Yes. That helps us avoid two system calls per callback from the pthread_workqueue.
> And if the intent of _dispatch_pthread_sigmask() is to block maskable signals, instead of masking one by one, shouldn't it just be using sigfillset()?
I'm not sure I understand the question.
In any case, it probably doesn't matter for two reasons. First, _dispatch_pthread_sigmask() is a static C function, simple, and only used once. It is a great candidate for inlining, and in fact is inlined. The second reason is that the sig*set() APIs on Mac OS X and iOS are C macros that often compile completely away when optimizations are enabled.
>> behavior helps all code that uses GCD avoid spurious EINTR errors from Unix
>> system calls (which are often not tested for).
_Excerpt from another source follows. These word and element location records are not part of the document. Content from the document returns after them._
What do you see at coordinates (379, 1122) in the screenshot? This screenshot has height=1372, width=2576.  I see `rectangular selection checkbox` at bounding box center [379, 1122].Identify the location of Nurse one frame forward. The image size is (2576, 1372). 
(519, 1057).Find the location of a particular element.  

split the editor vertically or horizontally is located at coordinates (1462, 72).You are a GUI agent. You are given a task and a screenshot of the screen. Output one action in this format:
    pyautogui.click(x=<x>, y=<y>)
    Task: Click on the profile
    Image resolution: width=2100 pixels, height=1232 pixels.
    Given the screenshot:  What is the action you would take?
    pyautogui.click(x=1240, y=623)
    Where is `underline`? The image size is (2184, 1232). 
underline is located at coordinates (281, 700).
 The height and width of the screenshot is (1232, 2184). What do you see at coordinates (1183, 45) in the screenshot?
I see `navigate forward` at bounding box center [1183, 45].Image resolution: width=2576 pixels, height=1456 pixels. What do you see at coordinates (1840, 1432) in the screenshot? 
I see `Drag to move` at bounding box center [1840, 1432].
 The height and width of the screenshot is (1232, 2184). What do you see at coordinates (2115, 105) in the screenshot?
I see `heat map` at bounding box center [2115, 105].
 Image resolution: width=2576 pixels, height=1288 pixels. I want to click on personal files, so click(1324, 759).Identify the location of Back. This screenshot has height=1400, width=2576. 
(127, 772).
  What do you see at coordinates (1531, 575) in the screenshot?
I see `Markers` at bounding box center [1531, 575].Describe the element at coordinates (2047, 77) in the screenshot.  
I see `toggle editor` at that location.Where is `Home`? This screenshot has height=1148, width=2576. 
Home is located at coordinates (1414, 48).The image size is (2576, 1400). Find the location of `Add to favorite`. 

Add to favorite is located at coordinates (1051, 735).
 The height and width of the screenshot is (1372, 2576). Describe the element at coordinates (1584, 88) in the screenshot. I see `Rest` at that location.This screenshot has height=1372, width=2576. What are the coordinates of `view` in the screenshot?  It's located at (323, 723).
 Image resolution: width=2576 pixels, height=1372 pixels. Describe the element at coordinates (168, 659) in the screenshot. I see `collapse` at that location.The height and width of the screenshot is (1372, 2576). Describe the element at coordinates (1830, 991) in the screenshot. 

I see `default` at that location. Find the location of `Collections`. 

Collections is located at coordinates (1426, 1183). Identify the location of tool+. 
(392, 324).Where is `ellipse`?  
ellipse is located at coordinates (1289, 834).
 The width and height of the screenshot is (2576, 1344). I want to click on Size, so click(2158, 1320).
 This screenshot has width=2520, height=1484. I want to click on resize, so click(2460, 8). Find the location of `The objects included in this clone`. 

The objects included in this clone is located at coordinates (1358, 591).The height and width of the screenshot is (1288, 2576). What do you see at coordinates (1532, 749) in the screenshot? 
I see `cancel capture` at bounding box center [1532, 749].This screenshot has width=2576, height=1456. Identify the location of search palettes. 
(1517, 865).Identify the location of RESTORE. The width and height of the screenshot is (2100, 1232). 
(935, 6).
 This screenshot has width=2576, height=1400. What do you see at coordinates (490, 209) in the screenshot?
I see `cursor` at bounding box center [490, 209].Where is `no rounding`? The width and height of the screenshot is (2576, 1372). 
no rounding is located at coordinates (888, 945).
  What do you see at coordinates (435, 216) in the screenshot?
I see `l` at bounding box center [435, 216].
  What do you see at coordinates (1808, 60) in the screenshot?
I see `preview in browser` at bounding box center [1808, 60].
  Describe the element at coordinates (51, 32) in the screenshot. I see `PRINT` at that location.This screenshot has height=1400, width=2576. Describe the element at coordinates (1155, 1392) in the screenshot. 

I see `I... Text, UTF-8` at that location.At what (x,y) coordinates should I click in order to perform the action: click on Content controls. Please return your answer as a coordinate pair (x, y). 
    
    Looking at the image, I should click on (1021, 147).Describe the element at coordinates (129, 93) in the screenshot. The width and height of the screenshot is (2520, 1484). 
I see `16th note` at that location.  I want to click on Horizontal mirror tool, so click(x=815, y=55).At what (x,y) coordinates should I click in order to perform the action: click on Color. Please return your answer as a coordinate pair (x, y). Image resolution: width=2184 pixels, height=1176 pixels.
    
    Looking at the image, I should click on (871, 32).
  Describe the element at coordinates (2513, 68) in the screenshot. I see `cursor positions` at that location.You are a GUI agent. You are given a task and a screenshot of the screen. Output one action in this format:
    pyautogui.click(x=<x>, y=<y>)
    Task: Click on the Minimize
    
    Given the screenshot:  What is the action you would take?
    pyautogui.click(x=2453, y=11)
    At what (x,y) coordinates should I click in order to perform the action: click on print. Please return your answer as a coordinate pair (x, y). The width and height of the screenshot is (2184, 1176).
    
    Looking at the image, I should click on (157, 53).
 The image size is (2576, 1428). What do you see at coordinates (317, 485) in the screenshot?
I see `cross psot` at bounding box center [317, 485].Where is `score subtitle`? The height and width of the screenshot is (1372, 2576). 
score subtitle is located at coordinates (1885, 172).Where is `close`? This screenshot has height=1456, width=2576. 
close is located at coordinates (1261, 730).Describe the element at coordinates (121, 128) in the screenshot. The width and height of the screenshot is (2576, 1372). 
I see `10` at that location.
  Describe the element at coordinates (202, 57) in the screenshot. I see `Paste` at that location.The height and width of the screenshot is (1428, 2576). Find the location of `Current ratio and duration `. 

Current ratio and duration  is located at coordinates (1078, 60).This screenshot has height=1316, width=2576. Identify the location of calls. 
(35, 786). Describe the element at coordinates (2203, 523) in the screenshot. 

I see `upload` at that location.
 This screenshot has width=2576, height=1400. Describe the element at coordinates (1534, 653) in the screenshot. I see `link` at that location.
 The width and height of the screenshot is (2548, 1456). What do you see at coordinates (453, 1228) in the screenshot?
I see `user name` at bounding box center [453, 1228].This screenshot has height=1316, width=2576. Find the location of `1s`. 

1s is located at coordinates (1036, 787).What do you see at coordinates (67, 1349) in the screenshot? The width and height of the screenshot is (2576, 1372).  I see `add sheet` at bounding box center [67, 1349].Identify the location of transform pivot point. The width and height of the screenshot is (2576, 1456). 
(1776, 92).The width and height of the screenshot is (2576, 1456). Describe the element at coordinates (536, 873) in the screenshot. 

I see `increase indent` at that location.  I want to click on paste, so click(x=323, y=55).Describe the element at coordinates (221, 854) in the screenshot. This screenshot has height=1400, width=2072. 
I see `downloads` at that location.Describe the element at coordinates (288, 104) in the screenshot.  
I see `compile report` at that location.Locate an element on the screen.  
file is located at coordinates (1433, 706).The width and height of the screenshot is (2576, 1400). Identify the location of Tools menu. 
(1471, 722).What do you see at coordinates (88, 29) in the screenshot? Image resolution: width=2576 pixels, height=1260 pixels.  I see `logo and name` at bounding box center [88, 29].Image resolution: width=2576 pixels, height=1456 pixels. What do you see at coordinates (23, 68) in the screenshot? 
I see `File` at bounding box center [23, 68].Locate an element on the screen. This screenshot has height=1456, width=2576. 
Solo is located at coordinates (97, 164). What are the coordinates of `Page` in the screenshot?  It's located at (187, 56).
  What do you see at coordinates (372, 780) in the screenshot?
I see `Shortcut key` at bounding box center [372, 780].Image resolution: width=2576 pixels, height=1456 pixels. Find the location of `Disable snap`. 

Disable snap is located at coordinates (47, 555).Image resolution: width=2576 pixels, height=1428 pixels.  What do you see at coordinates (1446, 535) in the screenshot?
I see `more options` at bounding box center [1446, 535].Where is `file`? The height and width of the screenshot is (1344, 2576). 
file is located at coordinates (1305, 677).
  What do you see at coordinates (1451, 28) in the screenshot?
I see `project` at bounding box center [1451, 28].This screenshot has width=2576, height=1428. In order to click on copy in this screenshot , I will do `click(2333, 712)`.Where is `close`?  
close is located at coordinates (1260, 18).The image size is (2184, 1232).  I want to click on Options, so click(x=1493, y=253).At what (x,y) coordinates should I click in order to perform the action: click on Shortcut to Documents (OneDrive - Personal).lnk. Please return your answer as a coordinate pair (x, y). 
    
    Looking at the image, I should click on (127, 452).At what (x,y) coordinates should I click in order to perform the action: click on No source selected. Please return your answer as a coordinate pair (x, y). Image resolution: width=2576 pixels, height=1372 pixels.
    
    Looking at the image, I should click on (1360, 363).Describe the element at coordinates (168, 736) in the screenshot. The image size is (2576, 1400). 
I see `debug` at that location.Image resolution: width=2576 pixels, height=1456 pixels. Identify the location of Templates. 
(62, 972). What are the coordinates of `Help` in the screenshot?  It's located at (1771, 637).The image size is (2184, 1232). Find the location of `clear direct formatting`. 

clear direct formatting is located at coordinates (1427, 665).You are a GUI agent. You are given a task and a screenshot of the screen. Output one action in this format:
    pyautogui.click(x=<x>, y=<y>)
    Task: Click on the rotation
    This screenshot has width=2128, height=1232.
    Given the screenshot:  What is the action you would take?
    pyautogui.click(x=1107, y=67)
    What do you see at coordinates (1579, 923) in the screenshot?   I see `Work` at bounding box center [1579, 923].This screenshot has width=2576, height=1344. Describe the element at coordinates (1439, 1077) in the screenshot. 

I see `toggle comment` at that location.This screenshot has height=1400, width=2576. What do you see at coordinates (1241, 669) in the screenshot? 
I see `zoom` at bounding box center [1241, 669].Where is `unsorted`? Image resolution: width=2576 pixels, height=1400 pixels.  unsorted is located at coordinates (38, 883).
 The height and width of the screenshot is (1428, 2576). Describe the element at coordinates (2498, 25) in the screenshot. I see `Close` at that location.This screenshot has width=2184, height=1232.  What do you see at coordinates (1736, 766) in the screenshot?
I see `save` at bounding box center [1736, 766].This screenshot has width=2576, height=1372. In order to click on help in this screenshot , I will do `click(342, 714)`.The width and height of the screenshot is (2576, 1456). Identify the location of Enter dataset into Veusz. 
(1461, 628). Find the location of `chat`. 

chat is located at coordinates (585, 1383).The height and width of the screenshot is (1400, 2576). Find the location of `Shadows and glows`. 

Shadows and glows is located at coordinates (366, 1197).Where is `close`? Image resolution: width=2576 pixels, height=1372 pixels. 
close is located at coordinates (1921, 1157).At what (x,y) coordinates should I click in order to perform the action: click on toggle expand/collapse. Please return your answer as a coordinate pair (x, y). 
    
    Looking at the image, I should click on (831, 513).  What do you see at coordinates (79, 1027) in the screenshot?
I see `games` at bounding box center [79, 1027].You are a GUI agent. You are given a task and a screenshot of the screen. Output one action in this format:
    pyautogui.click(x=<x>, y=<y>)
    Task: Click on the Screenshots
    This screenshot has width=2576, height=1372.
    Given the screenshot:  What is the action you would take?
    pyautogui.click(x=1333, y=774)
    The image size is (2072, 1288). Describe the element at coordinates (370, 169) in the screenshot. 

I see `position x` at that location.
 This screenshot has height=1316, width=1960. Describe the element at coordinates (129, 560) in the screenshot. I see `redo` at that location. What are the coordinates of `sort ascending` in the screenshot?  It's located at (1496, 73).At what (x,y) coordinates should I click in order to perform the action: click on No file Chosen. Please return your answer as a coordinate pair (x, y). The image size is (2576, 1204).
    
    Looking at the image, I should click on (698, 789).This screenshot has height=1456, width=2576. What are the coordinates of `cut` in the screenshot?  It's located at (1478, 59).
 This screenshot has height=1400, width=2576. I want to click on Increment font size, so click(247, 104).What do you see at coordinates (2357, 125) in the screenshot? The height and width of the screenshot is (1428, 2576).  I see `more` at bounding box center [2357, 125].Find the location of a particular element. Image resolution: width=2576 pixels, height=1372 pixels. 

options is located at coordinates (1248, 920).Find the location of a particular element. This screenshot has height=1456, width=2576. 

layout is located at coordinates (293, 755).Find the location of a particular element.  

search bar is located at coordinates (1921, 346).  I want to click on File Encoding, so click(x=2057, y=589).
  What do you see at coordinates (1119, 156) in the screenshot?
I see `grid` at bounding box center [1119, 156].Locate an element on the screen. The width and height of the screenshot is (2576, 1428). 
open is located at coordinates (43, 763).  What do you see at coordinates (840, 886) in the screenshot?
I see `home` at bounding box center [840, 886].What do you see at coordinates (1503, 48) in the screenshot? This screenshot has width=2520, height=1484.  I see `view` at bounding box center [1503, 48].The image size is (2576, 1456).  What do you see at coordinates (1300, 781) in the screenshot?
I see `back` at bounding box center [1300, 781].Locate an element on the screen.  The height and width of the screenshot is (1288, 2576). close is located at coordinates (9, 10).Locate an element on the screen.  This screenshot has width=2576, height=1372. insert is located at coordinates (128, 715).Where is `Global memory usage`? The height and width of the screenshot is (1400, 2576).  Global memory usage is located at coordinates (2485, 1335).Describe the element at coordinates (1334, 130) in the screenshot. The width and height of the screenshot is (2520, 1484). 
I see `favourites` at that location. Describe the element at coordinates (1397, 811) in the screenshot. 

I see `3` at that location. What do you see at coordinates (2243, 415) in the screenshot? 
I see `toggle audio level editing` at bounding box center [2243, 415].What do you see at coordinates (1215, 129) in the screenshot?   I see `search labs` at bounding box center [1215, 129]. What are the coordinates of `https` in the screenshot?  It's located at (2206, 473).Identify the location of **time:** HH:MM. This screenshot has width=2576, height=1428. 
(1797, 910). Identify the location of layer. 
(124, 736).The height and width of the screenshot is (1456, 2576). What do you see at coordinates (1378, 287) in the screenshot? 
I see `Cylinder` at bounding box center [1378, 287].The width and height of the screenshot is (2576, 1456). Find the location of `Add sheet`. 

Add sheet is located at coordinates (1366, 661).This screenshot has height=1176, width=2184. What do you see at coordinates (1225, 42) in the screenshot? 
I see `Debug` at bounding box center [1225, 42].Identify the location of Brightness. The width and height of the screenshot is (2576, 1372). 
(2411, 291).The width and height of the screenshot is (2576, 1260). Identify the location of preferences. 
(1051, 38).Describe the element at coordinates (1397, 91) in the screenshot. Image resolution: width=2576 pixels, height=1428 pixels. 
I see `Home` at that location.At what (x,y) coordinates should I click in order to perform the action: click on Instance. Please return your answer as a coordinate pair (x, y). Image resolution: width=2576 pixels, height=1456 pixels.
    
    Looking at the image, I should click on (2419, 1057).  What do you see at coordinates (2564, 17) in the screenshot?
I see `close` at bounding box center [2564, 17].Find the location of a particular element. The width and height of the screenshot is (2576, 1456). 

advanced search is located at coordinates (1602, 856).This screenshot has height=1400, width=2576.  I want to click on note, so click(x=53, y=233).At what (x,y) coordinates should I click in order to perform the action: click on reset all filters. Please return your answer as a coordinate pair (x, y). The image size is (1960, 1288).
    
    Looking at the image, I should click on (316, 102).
> So, the (special, undocumented?) behaviour here is that if the program is determined to be "callback driven" (explicit call to dispatch_main(), or implicit use of Cocoa) then one victim workqueue thread will clear its mask and handle any signal, so that, if all other threads mask their signals, this victim thread will handle any and every signal. The value of this being that if you follow the (unwritten?) rules and mask signals from every other thread, you shouldn't then receive EINTR because you'll never have to worry about a signal being delivered to a regular thread?
In general, the intersection of different subsystems always creates undefined/undocumented behavior/assumptions. The relationship between libdispatch, POSIX, the Mac OS X kernel, and apps in general is no different.
In practice, what we found was that programs that installed signal handlers via signal()/sigaction() often made the assumption that there will always be a thread available to handle the signal. In other words, deferring traditional Unix signal handlers until a worker thread was idle could cause apps to hang. That is why GCD keeps a dedicated signal handling thread running. However, we cannot blindly create this helper thread when libdispatch is initialized because other programs [dubiously] assume that libraries do not leave lingering helper threads. Therefore, GCD only creates the helper thread if the main thread exits (because the main thread doesn't start out with any masked signals – technically it could, but in practice it doesn't happen.)
> OK, so nothing Windows has to worry about then.
I don't know how Windows supports POSIX, but that sounds reasonable.